How to Get Started With AI to Demonstrate Business Value In Months
Common Best Practices in Getting Started with Artificial Intelligence for Successful Digitalization
Fortune 500 companies who are succeeding in their digitalization journey are taking a similar approach. They are assigning a Chief Digital Officer (CDO) to assemble an ecosystem that consists of an internal team, potentially a systems integrator to augment their team, and a stack of best-of-breed digital technologies. It is key to understand some of the key attributes of technologies that facilitate and accelerate creating AI applications that deliver value in months.
The AI-enabled software selected by a company should be open in nature to prevent the company from being locked into a technology that is custom-coded by the vendor and requires relying on that vendor for any adjustments or changes. There are two keys to successfully implement AI-driven applications or solutions. First, CDOs must involve the experts that run such operations from the very beginning. Second, they must remember that AI is not a data science project, but instead it is a project that must capture human expertise and combine that with the most relevant data in order to appropriately train the AI algorithms.
One example of AI in action in an industrial setting is in the crude oil refinery area of any oil and gas company. The downstream process of refining crude oil into a finished product involves many potential risks, from equipment failures to unplanned downtime. Crude engineers at oil companies gather knowledge about the refining process — the chemical composition of crude oil, how to treat the oil to avoid corrosion, etc. However, not all crude engineers are experts in hundreds of crude types and when these subject-matter experts leave, the compan y loses the knowledge they possess and struggle to share that information with the broader engineering team.

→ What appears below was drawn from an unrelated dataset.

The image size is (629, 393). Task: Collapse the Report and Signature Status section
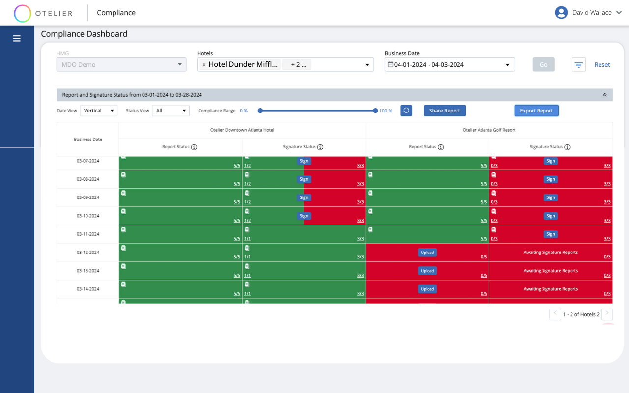[x=604, y=95]
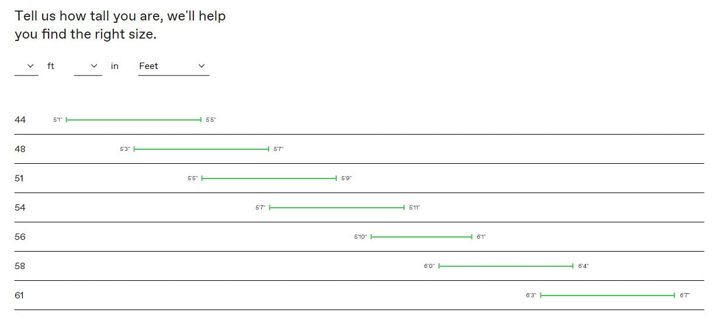
Task: Click the 5'1" minimum height label
Action: 58,120
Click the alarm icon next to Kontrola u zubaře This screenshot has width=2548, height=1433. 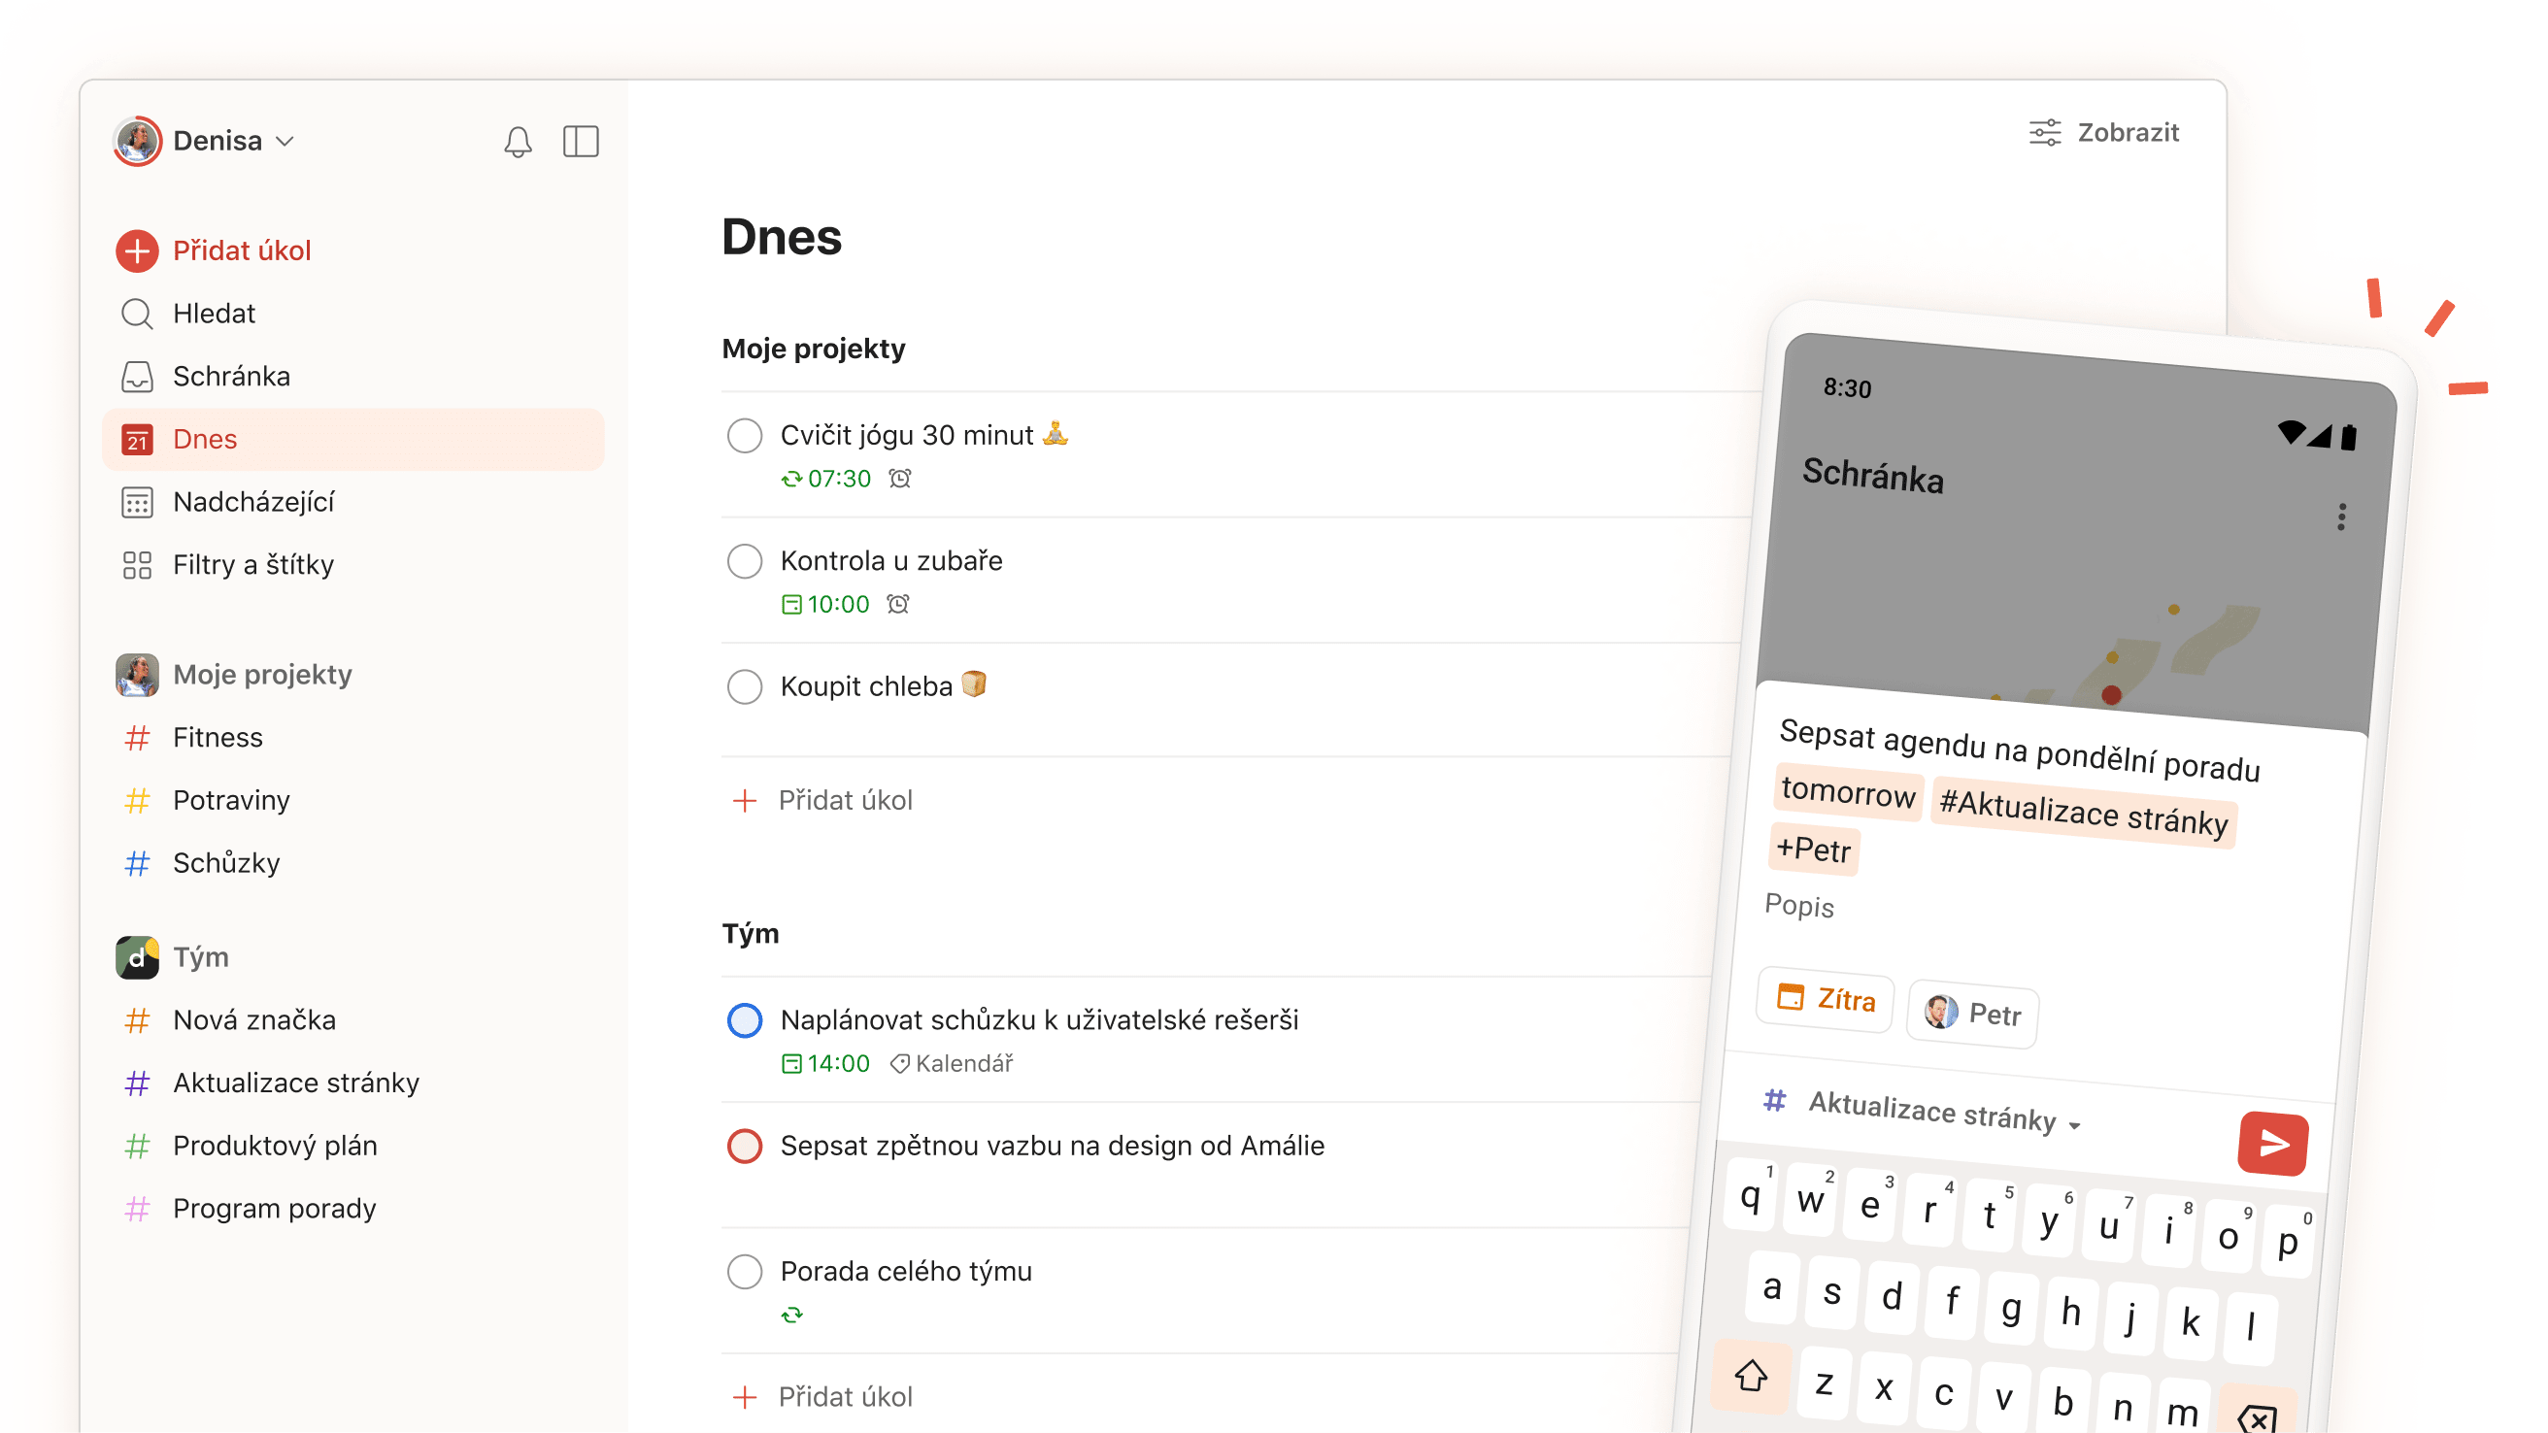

When engineers don’t have the knowledge necessary to mitigate risks associated with different types of crude, the organization risks hundreds of millions of dollars associated with production loss and equipment failure. In fact, crude corrosion across all oil and gas companies globally, cause $15 billion dollars industry loss. However, the implementation of AI-enabled technology, such as Maana’s Knowledge Platform, enables companies to easily capture (mathematically encode) all engineers’ expertise around the globe on over 200 crude types and create an AI application that provides recommendations on how to mitigate corrosion during the crude refining process, to reduce and eliminate equipment failures.
The key to the success of AI is to ensure that you select a software platform that can be used by your subject-matter experts and not a set of tools that have to be put together by data scientists. The best of breed technologies for AI are designed to be used by subject-matter experts and automate many of the cumbersome tasks of creating models. These models which are developed based on the expertise of the employees that manage those operations,
power the AI apps that provide recommendations to optimize those operations.
In the case of crude oil, implementing Maana allowed the oil company to develop a Crude Flex Knowledge Application, which captures the expertise of subject-matter experts for use by all corrosion engineers. Using the various models stored in the Knowledge Application, the company’s engineers can make decisions that reduce maintenance costs and unplanned downtime.
In order to truly leverage digitalization, companies can simply look at the disruption Amazon has caused to the retail industry. Amazon on a daily basis is creating 6000 decision models per day on its customers and operations versus 200 created by an average retailer.
By establishing a CDO role, making AI an imperative, and selecting software that is capable of combining data with human knowledge, even the world’s largest organizations can create decision models at scale and become truly digital companies, improving operational efficiencies and adding billions of dollars to gross margins.